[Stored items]
◇ ◇ ◇

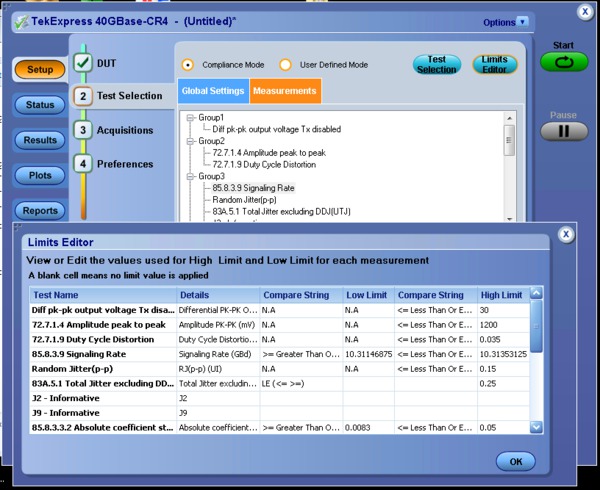Select User Defined Mode radio button

[x=285, y=65]
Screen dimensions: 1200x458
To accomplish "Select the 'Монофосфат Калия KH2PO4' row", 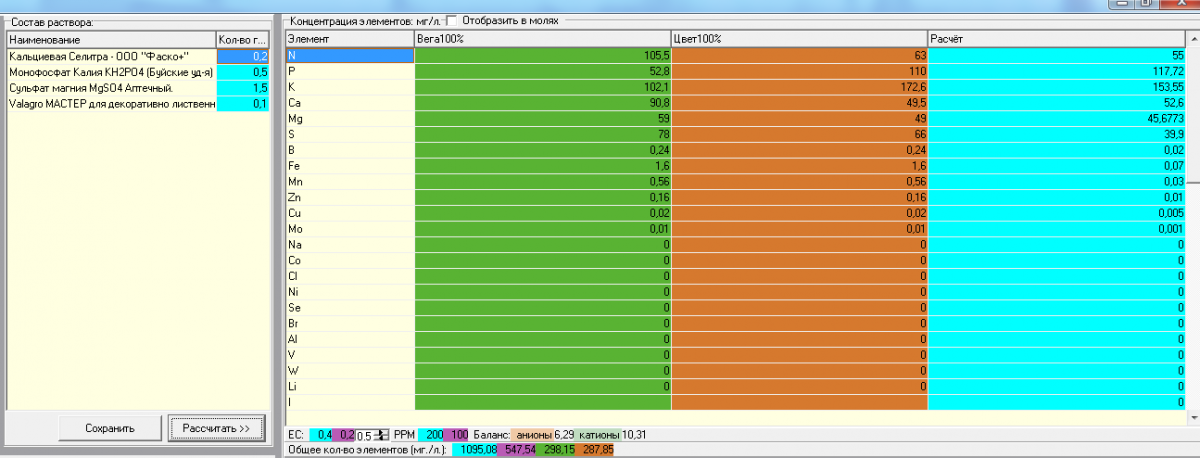I will 110,72.
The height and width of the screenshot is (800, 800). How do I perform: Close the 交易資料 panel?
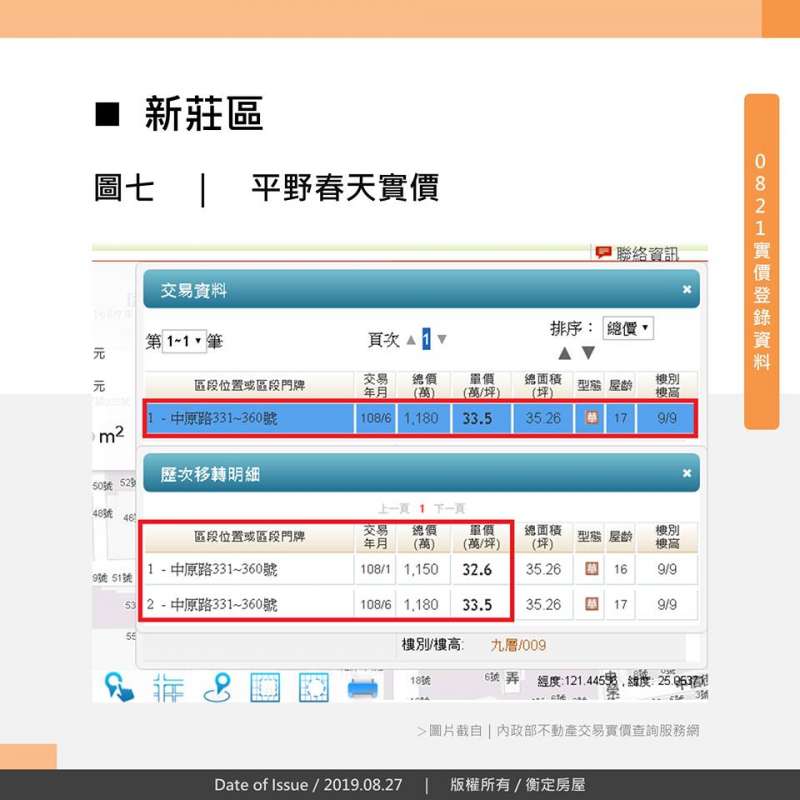coord(687,289)
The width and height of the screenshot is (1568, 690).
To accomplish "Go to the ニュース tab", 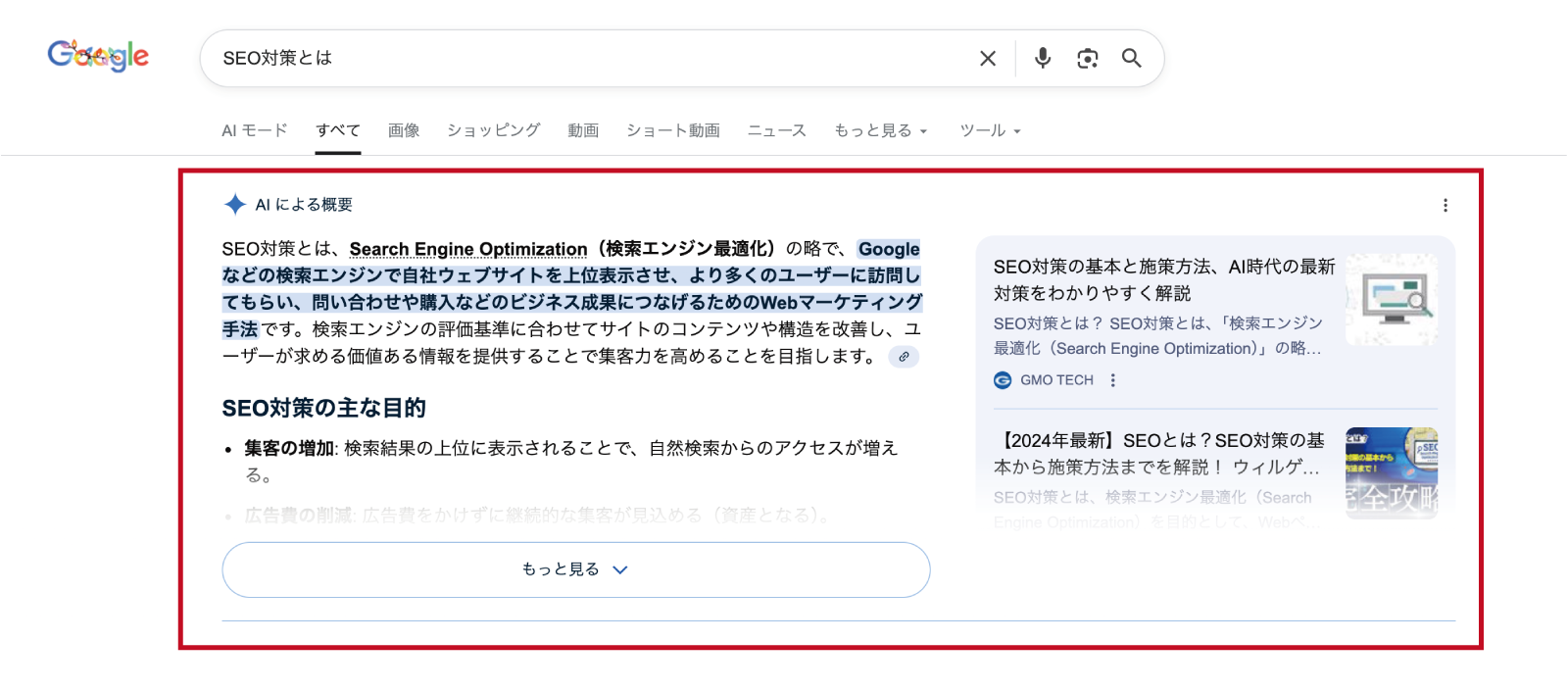I will [x=777, y=130].
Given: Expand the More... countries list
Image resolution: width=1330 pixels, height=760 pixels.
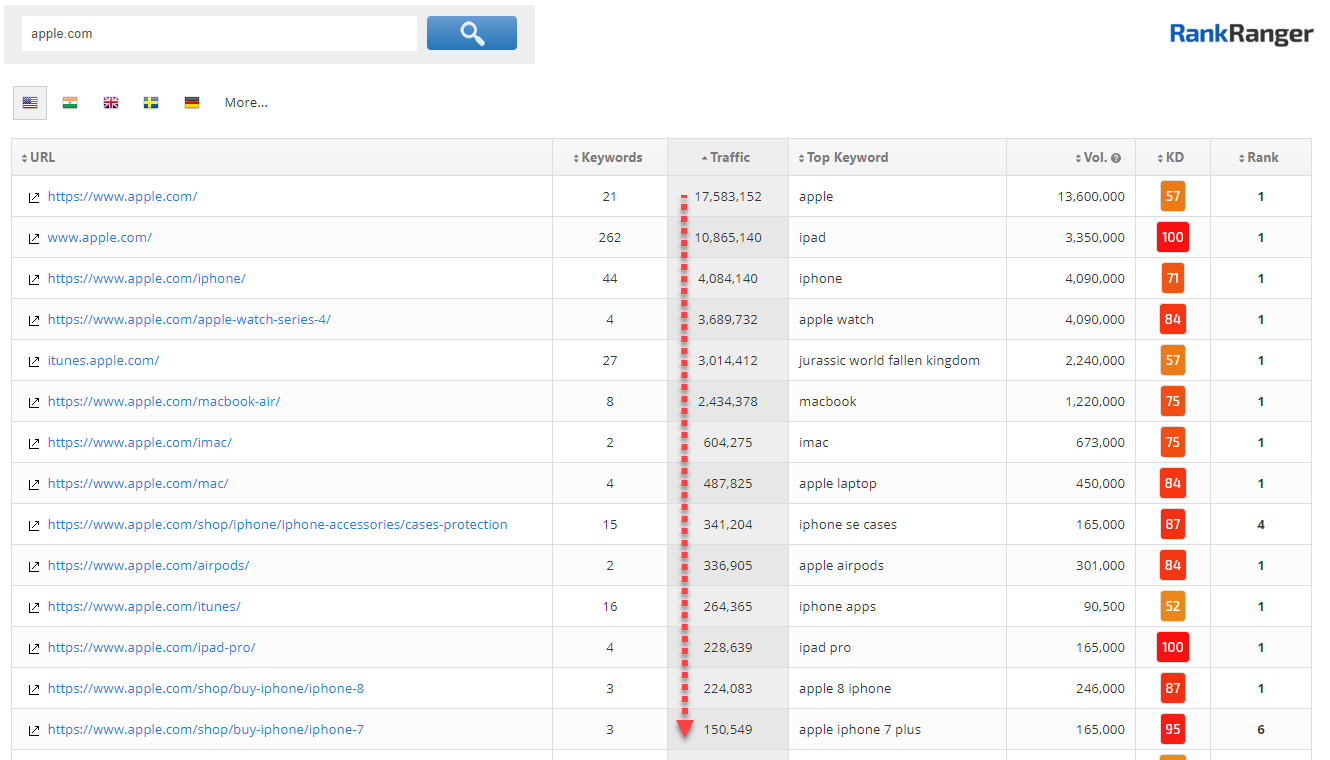Looking at the screenshot, I should click(x=246, y=102).
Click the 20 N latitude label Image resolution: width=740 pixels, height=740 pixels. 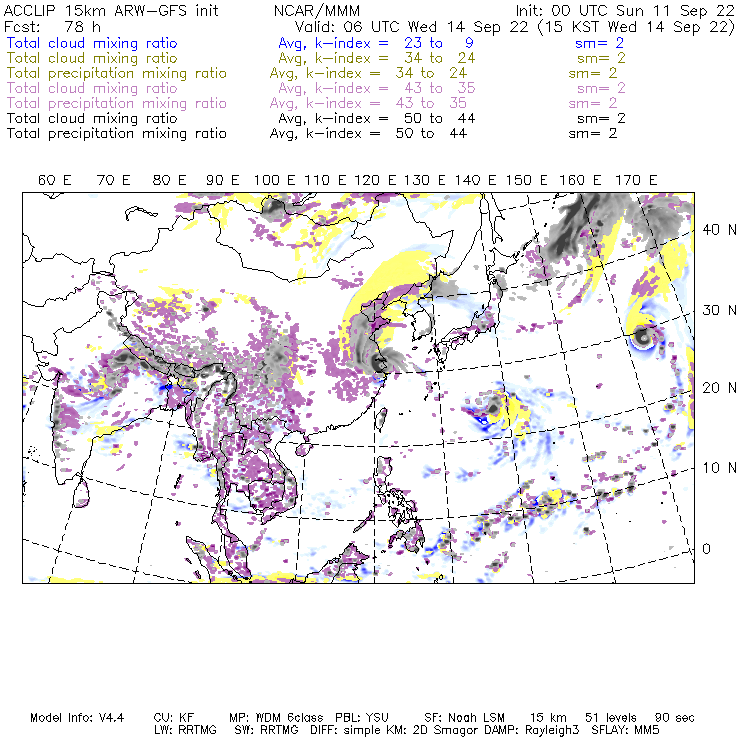pos(719,388)
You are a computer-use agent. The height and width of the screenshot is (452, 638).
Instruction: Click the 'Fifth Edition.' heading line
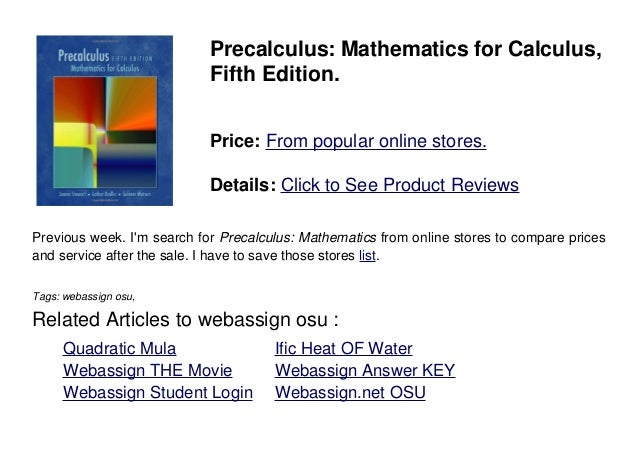coord(274,75)
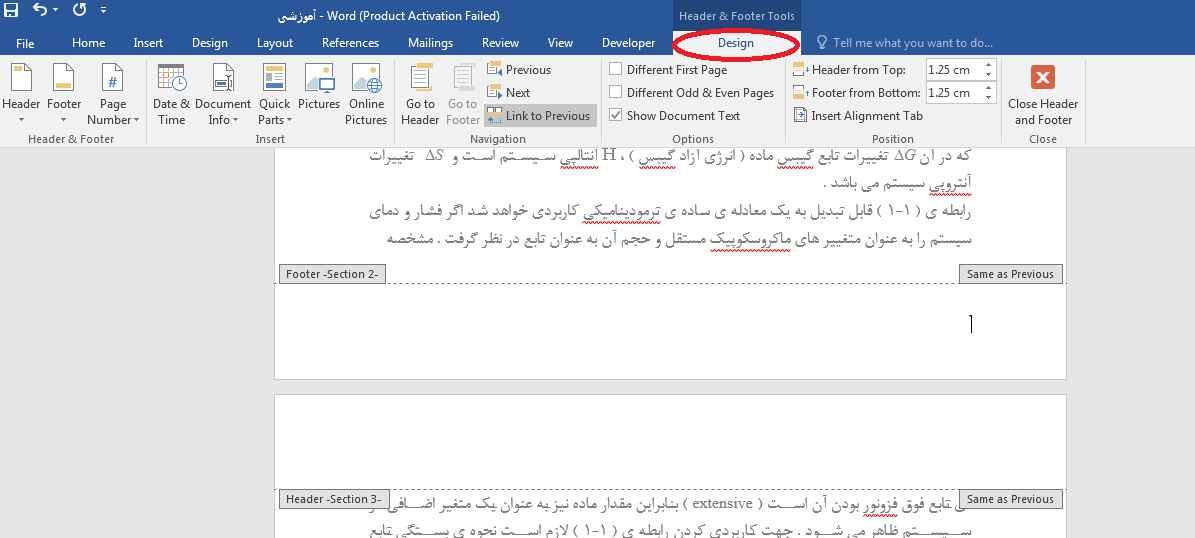Jump to Previous header or footer
The width and height of the screenshot is (1195, 538).
(x=519, y=70)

◇ ◇ ◇

> [PROBLEM DESCRIPTION]: Exclude all pictures and return precisely the lines from the one containing "Instruction: Click the" through the closing line of the data.

> [SOLVED PROBLEM]:
Instruction: Click the 'Fifth Edition.' heading line
coord(274,75)
Jump to Previous header or footer
The width and height of the screenshot is (1195, 538).
(x=519, y=70)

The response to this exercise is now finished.